Analysing patient’s records has helped us understand the causes of cancer, including how to prevent the disease and diagnose it at an earlier stage when treatment is more likely to be successful. The UK Clinical Research Collaboration (of which Cancer Research UK is a member) and the National Institute for Health Research (NIHR) recently published this leaflet outlining how data can be used in research, and the safeguards that are currently in place.

David Cameron’s announcement was that the Government would be consulting on a system to formally allow patients to opt-out of allowing their data to be used in research studies. This provides an opportunity to explore putting in place a structure that gives patients a more informed choice whilst stimulating research that may benefit them.

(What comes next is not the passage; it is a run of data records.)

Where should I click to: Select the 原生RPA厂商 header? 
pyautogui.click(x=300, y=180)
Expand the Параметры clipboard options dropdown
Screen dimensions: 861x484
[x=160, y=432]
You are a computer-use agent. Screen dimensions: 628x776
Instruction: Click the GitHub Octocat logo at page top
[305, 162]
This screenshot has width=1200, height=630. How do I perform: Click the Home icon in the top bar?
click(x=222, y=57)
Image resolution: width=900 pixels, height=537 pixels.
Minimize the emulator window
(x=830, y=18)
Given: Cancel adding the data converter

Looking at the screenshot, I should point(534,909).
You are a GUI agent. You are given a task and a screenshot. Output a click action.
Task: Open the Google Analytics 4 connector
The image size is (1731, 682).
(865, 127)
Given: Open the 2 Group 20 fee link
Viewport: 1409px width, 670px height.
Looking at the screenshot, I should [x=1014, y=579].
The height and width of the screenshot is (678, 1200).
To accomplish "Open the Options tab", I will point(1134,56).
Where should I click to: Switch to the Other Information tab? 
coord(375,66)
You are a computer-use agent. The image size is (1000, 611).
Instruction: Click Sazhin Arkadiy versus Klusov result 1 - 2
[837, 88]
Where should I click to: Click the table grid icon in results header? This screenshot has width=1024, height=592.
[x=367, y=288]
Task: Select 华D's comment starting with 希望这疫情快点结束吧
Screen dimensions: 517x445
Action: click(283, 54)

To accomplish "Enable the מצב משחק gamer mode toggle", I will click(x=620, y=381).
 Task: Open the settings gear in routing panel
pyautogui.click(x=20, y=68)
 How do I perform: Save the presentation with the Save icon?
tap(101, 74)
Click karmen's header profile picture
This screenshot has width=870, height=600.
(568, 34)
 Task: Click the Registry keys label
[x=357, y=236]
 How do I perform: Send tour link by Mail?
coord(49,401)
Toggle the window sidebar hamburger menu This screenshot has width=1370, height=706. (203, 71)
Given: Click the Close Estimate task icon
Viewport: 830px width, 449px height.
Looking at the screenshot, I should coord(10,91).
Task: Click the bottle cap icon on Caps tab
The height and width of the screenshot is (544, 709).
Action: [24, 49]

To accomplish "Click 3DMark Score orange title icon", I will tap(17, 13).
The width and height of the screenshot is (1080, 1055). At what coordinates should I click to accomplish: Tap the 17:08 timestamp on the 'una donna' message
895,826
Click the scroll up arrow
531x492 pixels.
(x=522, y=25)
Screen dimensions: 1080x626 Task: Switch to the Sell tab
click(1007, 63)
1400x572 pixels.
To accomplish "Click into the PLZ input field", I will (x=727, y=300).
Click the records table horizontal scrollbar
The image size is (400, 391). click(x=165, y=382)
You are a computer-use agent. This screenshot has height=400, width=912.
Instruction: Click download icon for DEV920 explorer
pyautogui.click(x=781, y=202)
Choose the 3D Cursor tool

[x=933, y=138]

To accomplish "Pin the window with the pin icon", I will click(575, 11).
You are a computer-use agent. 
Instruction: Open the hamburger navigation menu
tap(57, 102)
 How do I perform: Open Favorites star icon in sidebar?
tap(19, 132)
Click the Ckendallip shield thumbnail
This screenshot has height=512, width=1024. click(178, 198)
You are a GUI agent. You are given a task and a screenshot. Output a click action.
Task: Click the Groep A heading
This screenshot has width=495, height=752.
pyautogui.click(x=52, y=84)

Is this funding for science simply a stocking filler?

We’ve welcomed several of yesterday’s announcements, and announcements earlier in the year, on the basis that they represent reforms to medical research that don’t require large amounts of money to implement. However, there were some announcements of initiatives with funding that we were also pleased about:

  • David Cameron announced an £180 million catalyst fund, that will help new technologies to receive the start up funding that will help them be commercialised and developed into new treatments.
  • AstraZeneca is offering the Medical Research Council (MRC) access to drug compounds that it had shelved. The MRC is providing £10 million to develop and exploit these into possible new treatments.
  • Working with Biomedical Research organisations in Cambridge, Oxford, London and Leicester, the NIHR are investing £2.5m this year into a UK Bioresource. This will help companies to recruit patients for stratified experimental medicine studies.

Does the Government have life sciences wrapped up?

If 2011 was the year for announcements, then 2012 will herald the start of intense activity from across the research community, including Cancer Research UK, to make these announcements a reality. Committing to these measures is only the beginning.

The new Health Research Authority, which promises to streamline regulation of medical research studies, was first announced in March this year, and started operating this month. But it has only taken on some regulatory functions, there is still much more for it do, so 2012 will see the further development of the role of this body.

The Health and Social Care Bill will continue its progress through Parliament and is expected to be passed into legislation early next year. Working out how the provisions of the Bill will translate to day-to-day practices within the NHS will be an important focus for everyone with an interest in health research.

The announcement to consult on an early access scheme at the start of next year means that this is  still some way off becoming a reality for cancer patients, and we will therefore be working hard to ensure that quick progress is made on this.

There is also further policy development to come from the Department of Health on a scheme for “Value Based Pricing” (which we’ll be posting about very shortly), and it’ll be important to see how this all links together to provide cancer patients with the best possible access to treatments.

The government’s announcements won’t stop here, and by the end of this year we’re expecting the Department for Business, Innovation and Skills to publish its Research and Innovation Strategy. This will detail how the university and academic sector will work with other research organisations to support the UK economy.

It’s been good news that the government has gone from being quiet on science in opposition to a strong and vocal advocate for the UK’s strength in research and the potential for growth it possesses. Government has an almost unique relationship to the sector, as it invests in basic research, regulates the development of treatments, and then becomes the sole purchaser of the resulting medicine or technology through the NHS.

We are delighted that there has been such a focus on the life sciences, and especially the recognition that medical research charities such as Cancer Research UK have such a key role to play.

But the focus should not stop now, we need to continue to have a strong commitment from Government to drive these measures forward, and to continue to listen to the sector.